In retrospect, I was never afraid to try. After all, it’s only a game with no real consequences. I completed it for the sheer fun of beating the story. I never shamed myself when I lost—I simply tried again. And that’s a phenomenon that my favorite science creator, Mark Rober, dubbed the Super Mario Effect.
Mark and his team ran an experiment in which people played a game with the objective of using coding logic to get a car out of a maze. The players were split into two groups: one was told to try again if they failed, and the other was told they lost five points out of 200 when they failed. Keep in mind that these are five made-up, entirely fake internet points worth less than a four-dollar bill.
You can probably guess where this is going, but the results were no less fascinating. Those who were only told to try again were almost 31% more likely to complete the puzzle and—this is the crucial part—made two and a half times more attempts than their internet points-having counterparts. What any successful entrepreneur will tell you is that life doesn’t reward knowledge; it rewards attempts. Those who learn from each failure and try again will eventually strike gold. Mark’s research proves exactly that.
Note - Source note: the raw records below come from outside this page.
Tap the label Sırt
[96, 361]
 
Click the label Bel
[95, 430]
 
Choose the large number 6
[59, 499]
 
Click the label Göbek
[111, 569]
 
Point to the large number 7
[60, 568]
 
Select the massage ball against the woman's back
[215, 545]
Another example I loved is that Steven Bartlett, entrepreneur and host of the notoriously famous Diary of a CEO podcast, has a team in his company called the Failure Team. That team has exactly one task at the company: experiment endlessly and increase the number of failures as much as they can. They get rewarded based on the number of attempts they make, not the successes they achieve. If that’s not the Super Mario Effect in action, I don’t know what is.
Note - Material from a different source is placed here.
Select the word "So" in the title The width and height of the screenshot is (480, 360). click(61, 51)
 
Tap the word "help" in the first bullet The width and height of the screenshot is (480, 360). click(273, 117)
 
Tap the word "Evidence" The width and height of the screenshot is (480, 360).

When I first started creating content, I foolishly followed the school approach. Over-research everything, plan carefully, and don’t publish until it’s perfect. That approach has been disastrous in a craft predicated upon experimentation and failure. I was overcome with anxiety and fear every time I wanted to share something, because I wanted to get an A on it. What you quickly realize is that the only grade that exists in here is the improvement you see from one piece of content to the next. If you sharpen your skills and use your previous project to inform your next one, then you already won. The evolution of your work is the Super Mario Effect. And those failures are the only path to success in the real world.
Which brings us back to school, but I think it’s important to inject some nuance in this situation. I’m not arguing that all levels of education must follow the video game model. I wouldn’t want a first-year surgery student who never touched a scalpel to slice someone open. Some stakes are too high, and people must be trained relentlessly in controlled environments.
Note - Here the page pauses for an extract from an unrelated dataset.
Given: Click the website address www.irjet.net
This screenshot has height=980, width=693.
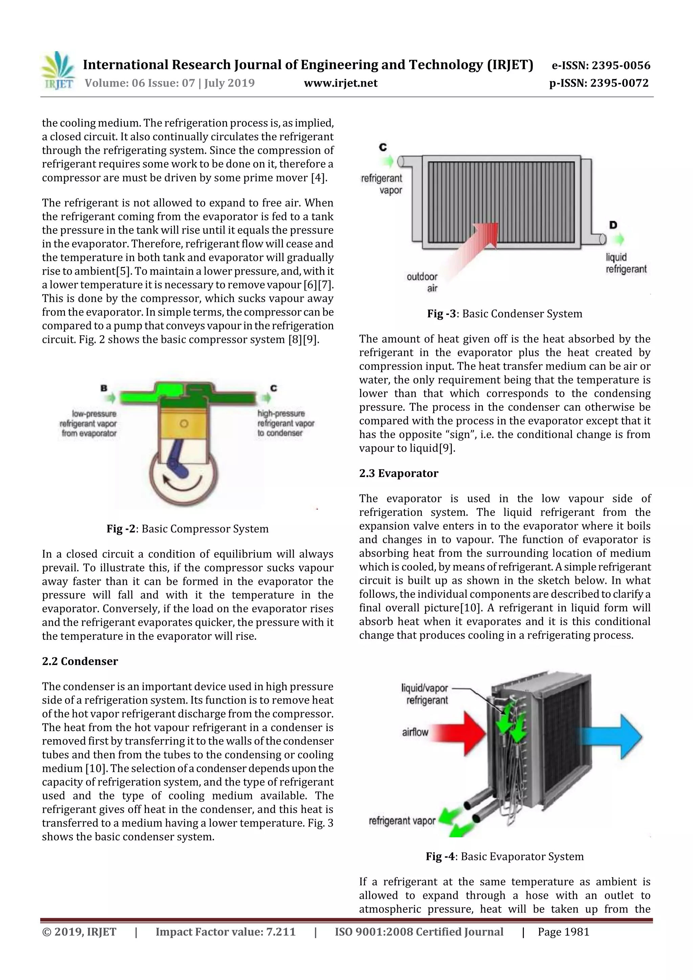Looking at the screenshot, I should pyautogui.click(x=340, y=83).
What I am saying is that failure—especially in school—must be normalized and encouraged to raise a generation willing to take risks that will propel society forward. Setting students’ sights on the A will make them avoid anything that leads anywhere but that grade. As such, we end up with people like me who can’t quickly adapt to the real world. Encouraging failure means empowering students to try things on their own; to figure out what works and what doesn’t, with the teacher serving as a guide that nudges them toward the right answer. Only then does true learning actually occur. Not in the safety of assignments. Not in the anxieties of exams. But in the vastness of experimentation and failure.
That’s where the real world exists, and where we must be comfortable living to create a fruitful and meaningful life.
*And this is what happens when you combine an Arab mindset with an immigrant one.
**To all my fellow computer science kids, I share your pain.
*** I.e., the entire point of fiction is to show the many challenges a character overcomes to reach their goal.